[Problems and tasks]:
1. Answer these questions from the article on spring home buying:
(a) How many markets did the S&P/Case Shiller Home Price Indices show hitting new housing price lows?
(b) What does the article give as one of the leading reasons home prices keep falling?
(c) At what rate can qualified homeowners still get a 30-year fixed mortgage?
2. Please copy word for word the part of the article on spring home buying between "Spring could be" and "on the market.", inclusive.

[Passage to read]:
****
Spring could be a great opportunity for those that haven’t yet taken the jump into homeownership. The recent S&P/Case Shiller Home Price Indices revealed 11 markets, including Chicago, have hit new housing price lows – even lower than those of 2009. As the spring 2011 home buying season starts, this could be the last time in a while to get a steal on the market.
Why are home prices in the area continuing to fall?
Home prices in the area continue to fall for a multitude of reasons, one of the leading being the hesitancy of qualified homebuyers to reenter the market. While many economists have predicted we are in the recovery phase and will not take another turn for the worse (i.e. “double-dip recession”), many Americans are still weary it could happen. This fear of the unknown is leaving many potential homebuyers on the sidelines waiting patiently trying to find the market bottom. This causes a chain reaction – if no one buys, home prices go lower until someone does.
What about mortgage rates increasing?
Thirty-year fixed mortgage rates have increased from its generation lows of less than 4 percent in the past year to 18 months. Once again, this is due to the economy. As we move back into economic stability, the government will continue to monitor and set interest rates. That being said, qualified homeowners can still get a 30-year fixed rate mortgage at less than 5 percent. Even at 5 percent, these rates are still considerably low compared to five to 10 years ago.
****
[Source material]:
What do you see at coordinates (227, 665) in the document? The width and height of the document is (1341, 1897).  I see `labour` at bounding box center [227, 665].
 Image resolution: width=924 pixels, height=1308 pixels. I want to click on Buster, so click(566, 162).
****
[Written responses]:
1.
(a) 11 markets.
(b) The hesitancy of qualified homebuyers to reenter the market.
(c) Less than 5 percent.

2.
Spring could be a great opportunity for those that haven’t yet taken the jump into homeownership. The recent S&P/Case Shiller Home Price Indices revealed 11 markets, including Chicago, have hit new housing price lows – even lower than those of 2009. As the spring 2011 home buying season starts, this could be the last time in a while to get a steal on the market.